Sheepherder, Chen Danqing

1980, oil painting on wood, 79 x 52 cm
Sheepherder, 1980, oil painting on wood, 79 x 52 cm

“Even when they simply stand, they are a painting” (Peng 2010: 759).  This was the mentality employed by Chen Danqing throughout his famous Tibetan series – to depict ordinary life and the humanistic spirit. Chen’s art was considered to be associated with art known as “life-stream,” heavily reliant on the critiques of social realism to depict naturalistic images.  ‘Sheepherder’ follows this very idea of realistic painting to portray “ordinary life with utterly non-dramatic and non-literary themes” (Peng 2010: 757).  In its simplest form, Sheepherder exemplifies the aims of Chen to humanize the Tibetan people.

The Sheepherder painting, like the rest of the Tibetan series, uses oils for artistic expression.  Although Sheepherder is specifically oil on wood, it follows the same tendencies of Chen’s other Tibetan paintings – to experiment with texture and pay attention to surface effects (Peng 2010: 759).  Nevertheless, within the painting, we see two Tibetans in what appears to be a loving interaction – perhaps a kiss on the cheek.  Adorned in traditional Tibetan garb, the two individuals’ embrace illustrates Chen’s goals in depicting his Tibetan subjects as “human” that share similar emotional tendencies.  But what’s important here is to not look at these two individuals as part of a painting, but rather as part of a study – a study of the Tibetan people to disprove any myths or misconceptions that flooded the mainstream mentality.

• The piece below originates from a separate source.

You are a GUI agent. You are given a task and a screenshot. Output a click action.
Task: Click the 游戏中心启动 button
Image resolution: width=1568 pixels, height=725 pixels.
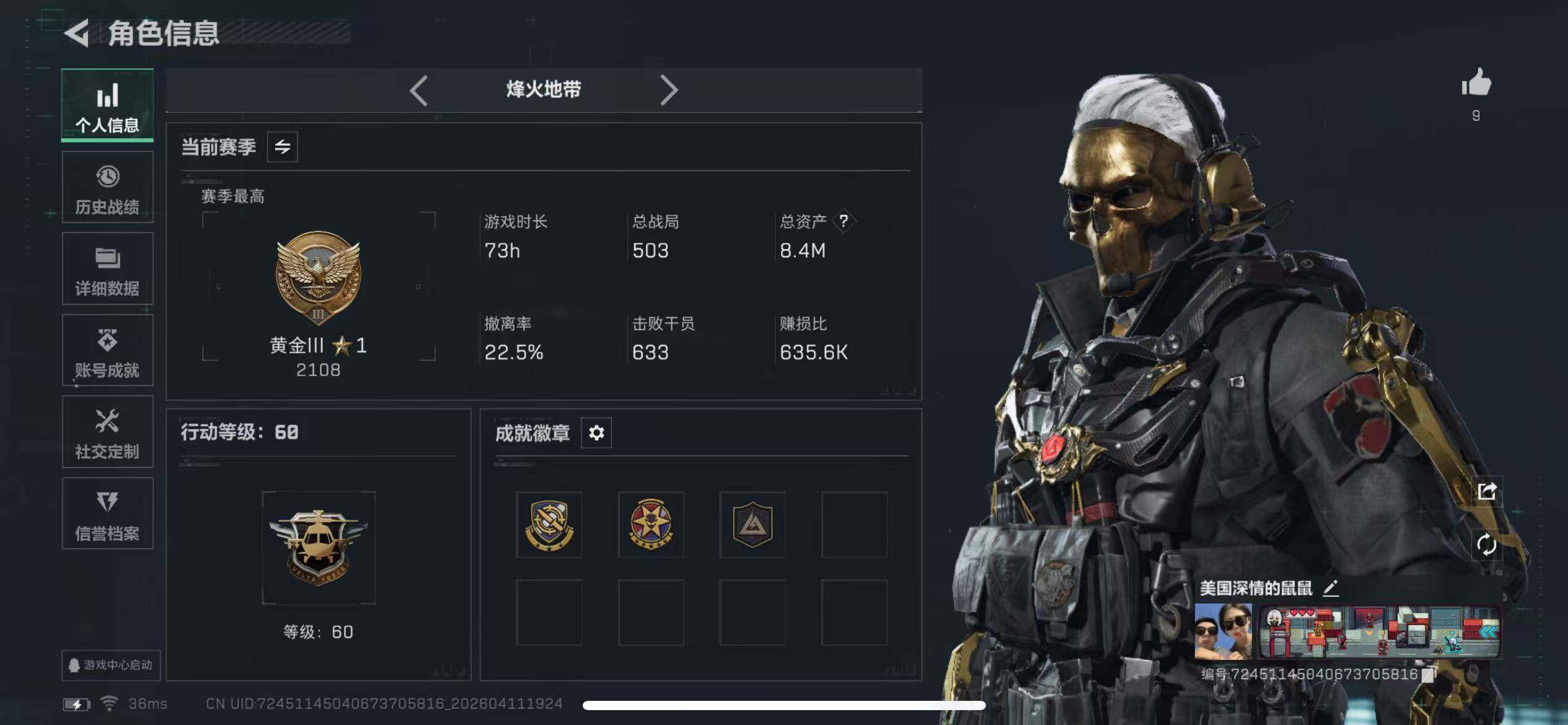pos(111,666)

With earth tones dominating the painting, Chen suggests a strong connection or closeness of the Tibetan people to the outdoor life. This is also seen within the general setting and context of the piece – a rugged landscape to correspond with their rather rustic lifestyle.  But again, what is crucial here is the focus on the people.  Placed in the center of the piece, the audience is forced to immediately connect with the people and the emotions they exude – an affectionate interaction that speaks to the humanity that is shared even on the remote plateaus of Tibet. This comes from Chen’s desire to overturn the artificiality of the Cultural Revolution aesthetic and seek authenticity in new forms of realism” (Andrews, Shen 2012: 207).


Julia F., Andrews, and Shen Kuiyi. “Art After Mao.” In The Art of     Modern China, 207. Los Angeles: University of California Press, 2012.

Peng, Lu. “Scar Art and the Life-Stream.” In A History of Art in 20th Century China, 757-780. Milano: Edizioni Charta Srl, 2010.